As part of the programming for the exhibition, Dr. Mark McDonald, the Metropolitan Museum of Art’s Curator of Prints, will speak with the artist at a public event on March 29th. Karshan’s work is manifested as spare line drawings, but her methodology spans disciplines, including performance, dance, and psychology.
Karshan’s drawings are executed in charcoal on paper, in freehand, most often comprised of geometric patterns that dance with the interplay of continuation and cessation. For example, Summer Drawings 2014, II 11&13/8/14 (2014) features a diamond shape within a rectangular border. The border is interrupted by empty space at the corners and at the points where it would intersect with the tips of the diamond.

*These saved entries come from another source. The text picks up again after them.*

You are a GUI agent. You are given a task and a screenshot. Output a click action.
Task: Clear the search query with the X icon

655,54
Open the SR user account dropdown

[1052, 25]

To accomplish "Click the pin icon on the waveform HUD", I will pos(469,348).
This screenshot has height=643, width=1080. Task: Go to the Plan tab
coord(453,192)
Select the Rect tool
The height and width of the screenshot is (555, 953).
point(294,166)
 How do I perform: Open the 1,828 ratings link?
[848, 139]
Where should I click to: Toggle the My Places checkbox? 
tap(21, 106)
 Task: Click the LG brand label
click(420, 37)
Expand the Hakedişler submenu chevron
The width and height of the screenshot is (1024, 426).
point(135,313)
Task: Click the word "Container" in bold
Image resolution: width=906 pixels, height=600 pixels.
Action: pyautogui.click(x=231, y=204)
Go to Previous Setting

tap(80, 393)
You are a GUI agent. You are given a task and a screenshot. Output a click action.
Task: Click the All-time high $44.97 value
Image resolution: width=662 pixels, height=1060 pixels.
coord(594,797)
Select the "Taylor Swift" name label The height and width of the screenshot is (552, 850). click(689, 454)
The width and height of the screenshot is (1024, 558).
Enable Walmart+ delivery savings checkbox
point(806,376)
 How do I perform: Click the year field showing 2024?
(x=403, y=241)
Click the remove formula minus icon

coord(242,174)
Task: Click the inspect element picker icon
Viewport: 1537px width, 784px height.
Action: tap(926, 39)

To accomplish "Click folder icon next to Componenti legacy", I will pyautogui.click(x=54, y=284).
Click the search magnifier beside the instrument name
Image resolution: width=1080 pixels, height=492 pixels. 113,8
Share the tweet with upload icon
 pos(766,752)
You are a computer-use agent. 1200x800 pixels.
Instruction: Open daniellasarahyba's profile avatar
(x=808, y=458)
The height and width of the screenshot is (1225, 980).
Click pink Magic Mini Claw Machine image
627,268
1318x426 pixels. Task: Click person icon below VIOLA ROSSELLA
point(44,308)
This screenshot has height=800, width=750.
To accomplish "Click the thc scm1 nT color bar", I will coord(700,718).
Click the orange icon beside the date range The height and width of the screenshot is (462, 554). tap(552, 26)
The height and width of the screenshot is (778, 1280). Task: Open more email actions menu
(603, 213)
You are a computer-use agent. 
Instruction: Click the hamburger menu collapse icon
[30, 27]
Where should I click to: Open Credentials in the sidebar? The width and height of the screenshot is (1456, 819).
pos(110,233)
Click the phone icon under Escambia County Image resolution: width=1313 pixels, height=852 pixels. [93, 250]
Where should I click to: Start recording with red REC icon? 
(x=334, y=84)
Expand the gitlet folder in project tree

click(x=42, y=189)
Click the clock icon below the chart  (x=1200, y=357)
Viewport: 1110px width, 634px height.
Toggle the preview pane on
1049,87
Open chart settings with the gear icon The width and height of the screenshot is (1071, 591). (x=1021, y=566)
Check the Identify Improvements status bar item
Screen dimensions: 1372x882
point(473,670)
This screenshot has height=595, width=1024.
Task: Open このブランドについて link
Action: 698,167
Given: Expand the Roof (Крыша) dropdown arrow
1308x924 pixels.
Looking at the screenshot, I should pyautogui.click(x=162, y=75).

The interior of the diamond is divided by one horizontal line spanning its entire width. A pattern of repeated horizontal, vertical, and diagonal parallel lines creates an area of crosshatching in the interior, though on the top half, the sides along the center vertical axis are mismatched and do not quite meet. Karshan has said that she is “after the most perfect line,” though without mechanical aid, resulting in drawings that are both precise and yet also buoyant and exciting in the imperfections of their handcrafted nature.
Similar diamond patterns recur in works such as Footfalls, 23/6 III, Summer Drawings 2014 I 18/7/14, and Summer Drawings 2014, II 6/8/14 (all 2014). In each one, slight alterations are made to the intersection and framing of the form. The precision of Karshan’s lines requires steadiness and grace, and while drawing, she uses concise and careful, dance-like movements. This poetic relationship to the body is recapitulated both in a video of the artist at work by Candida Richardson, called Movements, and their Images (2009), and by Karshan’s 2014 series “Footfalls” and “Summer Drawings.”
Earlier works by Karshan, such as Open Form (2005), share affinities with early works by Brice Marden and to the work of painters such as Suzan Frecon, in their use of exceptionally spare forms to suggest emotional, psychological, and aesthetic ideas. A few of Karshan’s works from the 1990s are also on view, including the diptych Untitled I and Untitled II (Nov. & Dec. 1997) (1997), works with small gestural lines accumulating into dense clouds, which when contrasted with more recent works, show her evolution from a similarly dance-related movement. Karshan waltzes beautifully between restriction and freedom, creating minimalist grids, rectangles, and circles full of grace and warm vivacity.